Overworked Yuletide Loading Error
The Australian Transport Safety Bureau (ATSB) report into a loading incident during a busy-pre Christmas period on an Airbus A320 highlights the effect of high workload on data input errors, as well as the importance of system feedback of incorrectly entered data.
On 21 December 2016, Jetstar A320 VH-VGI was being loaded at Melbourne Airport, Victoria. At 05:00 Local Time, a clerk at a freight organisation commenced their shift say the ATSB.
The organisation recently introduced a new processing system, however a decision was made to use the old system due to the amount of freight for processing and [technical] system issues.
The team was short one person. The replacement clerk was starting work at 0700. Until then, the clerk was responsible for processing freight on all narrow-body flights from Melbourne.
The clerk spent about 20 minutes on the radio, and processed freight for 9 or 10 flights over half an hour. During this time, the clerk identified two pieces of freight (flowers and meat) to be sent to the Sunshine Coast [VH-VGI's destination], weighing a total of 93 kg. The clerk put the freight in a unit loading device (ULD) and wrote the ULD number on the same page with the details of a ULD destined for Adelaide.
The clerk entered the ULD as going to the Sunshine Coast in the office. However, they inadvertently put the Sunshine Coast freight card on the ULD (containing medical goods, weighing 245 kg) destined for Adelaide. This ULD was subsequently loaded on the Sunshine Coast flight.
The clerk realised the error when the ULD destined for Adelaide could not be located. The clerk who commenced at 0700 noticed the ULD on the Sunshine Coast flight paperwork.
Once the error was detected, the clerk rang the Sunshine Coast freight office. They were informed the incorrect container had been sent and provided them with details of the freight so the ULD could be sent back to Melbourne, then to Adelaide.
The aircraft remained within weight and balance limits. However the ATSB comment that:
The same error involving heavier weights could have a significant impact on the handling and performance of an aircraft.
The clerk provided the following comments:
- They felt very busy. Within the first hour, they would have processed freight for about 9 to 10 flights, which was double the usual workload.
- They had to process all flights to Adelaide, Brisbane, Canberra, Alice Springs, and Townsville, as well as all other narrow-body flights. Normally this role would be divided between two clerks.
- If there is a person unable to work their shift, they try to find a replacement.

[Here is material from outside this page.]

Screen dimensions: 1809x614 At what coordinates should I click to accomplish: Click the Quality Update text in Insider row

They had done so in this case, but the replacement could not start until 0700.
- Normally at Christmas time, they would have extra staff rostered, but that year they did not.
- On the day, they felt under stress due to the busy time of year.

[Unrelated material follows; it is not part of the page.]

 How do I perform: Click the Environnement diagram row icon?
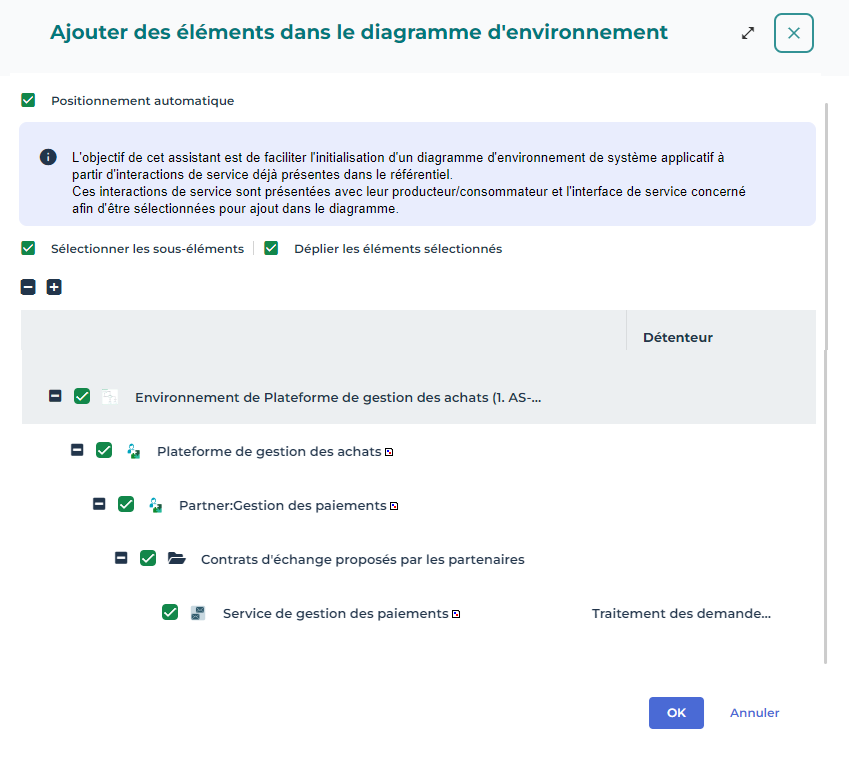(110, 397)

In the old manual system, the same ULD number can be entered twice and the ATSB found that in this case both ULDs had the same ULD number.
In the new system, this would result in an error feedback. Without the error feedback, the clerk would not have known that the same container was entered twice. Furthermore, this data cross check is completed by the same person who entered it, making it difficult to detect any errors, particularly if they are experiencing a high workload.
The operator issued a revised loading instruction to prevent a recurrence of this type of event. The instruction stated after weighing the ULD or barrow [a frame used for holding ULDs] immediately record the weight on the appropriate ULD or barrow card and immediately insert in the ULD/Barrow pocket. Then close load in the Cargo system and move the ULD/Barrow to the designated staging area away from build-up areas.
The ATSB’s identified two prior cases of incorrect loading information processing when staff were under high workload:
- On 16 May 2010, an Embraer ERJ 190 aircraft was operated on a positioning flight from Adelaide, South Australia to Brisbane, Queensland (ATSB investigation AO-2010-034). The pilot-in-command reported that the load and trim sheet for the aircraft was inaccurate due to items being counted twice. It was found that the error occurred when the airport movements coordinator inadvertently selected the incorrect aircraft configuration in the company’s computerised load and trim system during a high workload time.
- On 8 September 2016, an Airbus A320 aircraft was being loaded at Sydney Airport, New South Wales to Brisbane, Queensland (ATSB investigation AO-2016-119). The leading hand assumed that the freight handler had inadvertently transposed the numbers on containers, amended them and continued loading (against protocol). The leading hand noted that the short turnaround time and the flight was the last one of the day led to procedures being bypassed.
One of the ATSB’s SafetyWatch priorities is data input errors.